Sullivan's stream of consciousness narration is engaging and candid as he and his mother, Dot, find their lives as descendants of a matriarchal Cherokee society in constant conflict with the dominant culture. Women who have committed to a relationship, had a child or participated in the workforce can identify with Dot's plight, Sullivan says, but few will understand her reaction to her sometimes hilarious, frequently tragic circumstances.
The family is irrevocably affected by the Cold War as Sullivan's stepfather tries to go straight for once. In addition, Sullivan reflects on watching the birth of rock 'n' roll in his hometown of Memphis, Tenn., and there is even a brush with infamy when his mother works for one night for one of Jack Ruby's businesses.
A clear look into the past from an under-represented perspective, Raising Mama describes the late 1950s as they were: a turbulent time filled with racial tensions, anti-Communism and the beginnings of the counterculture.

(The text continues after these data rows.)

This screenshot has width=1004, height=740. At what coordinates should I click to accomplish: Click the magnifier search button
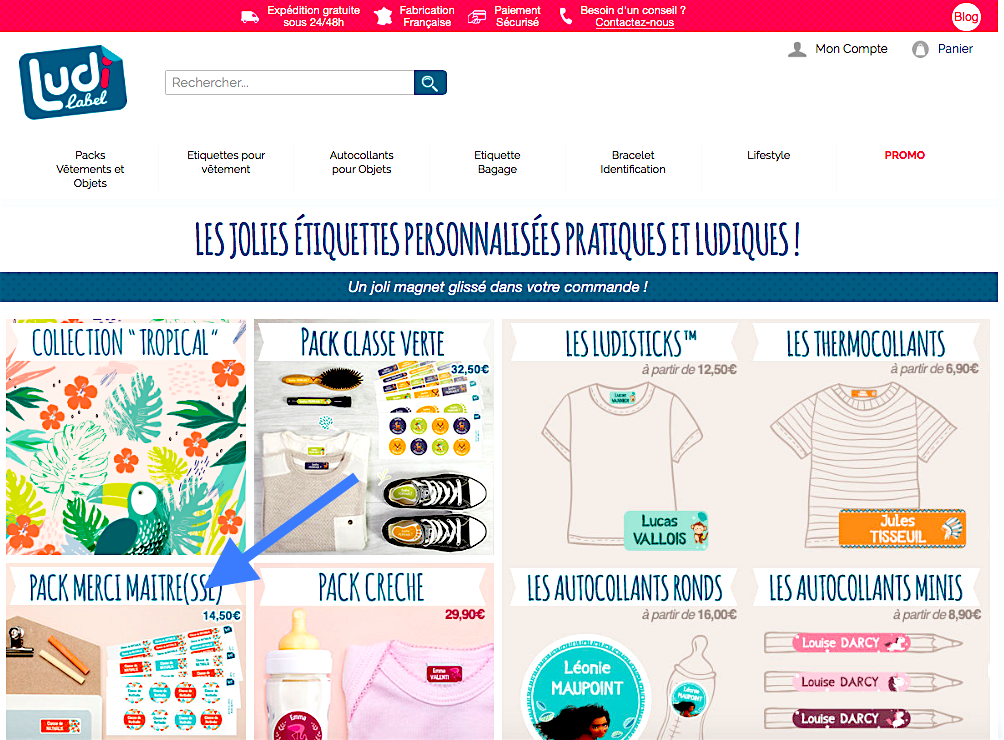pyautogui.click(x=430, y=83)
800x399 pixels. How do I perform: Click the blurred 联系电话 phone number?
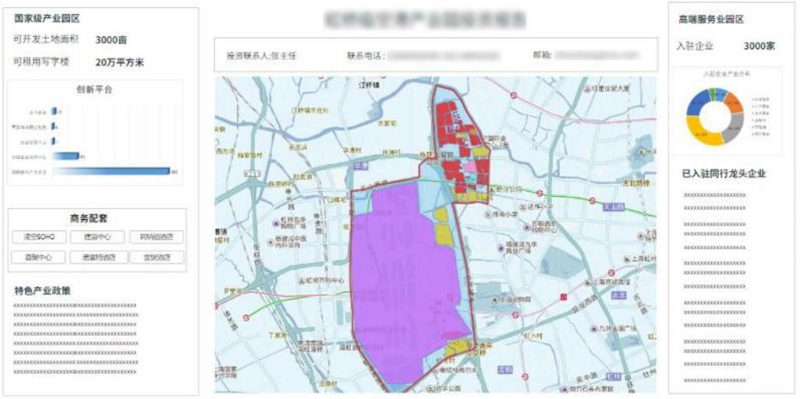click(443, 56)
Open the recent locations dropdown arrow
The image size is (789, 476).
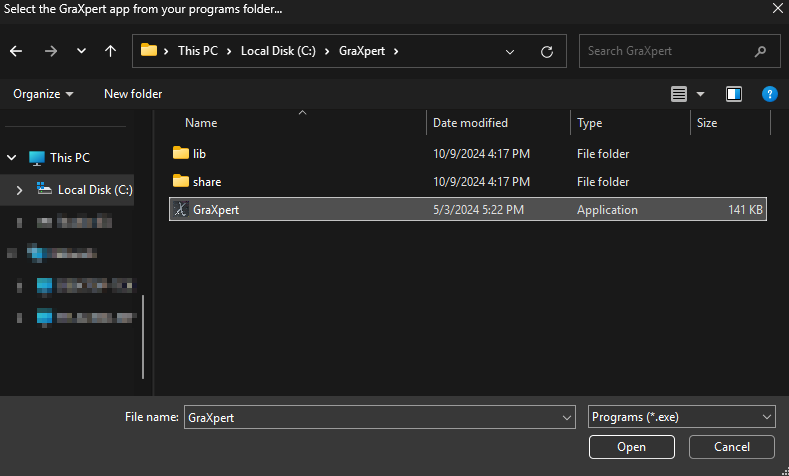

Sullivan holds bachelor's and master's degrees from the University of Tennessee at Knoxville and is a graduate of the Institute for Administrative Justice at McGeorge School of Law. He spent eight years writing under the pen-name memphis slim for the Free Venice (Calif.) Beachhead and the Great Speckled Bird in Atlanta. He is author of the short story "REVENGE, in KEY WEST and BEYOND," published by the Key West Writers Guild. Sullivan has published poetry in English and Spanish and is a retired civil servant. He and his wife, Kathryn, live in southwest New Mexico and have numerous grandchildren.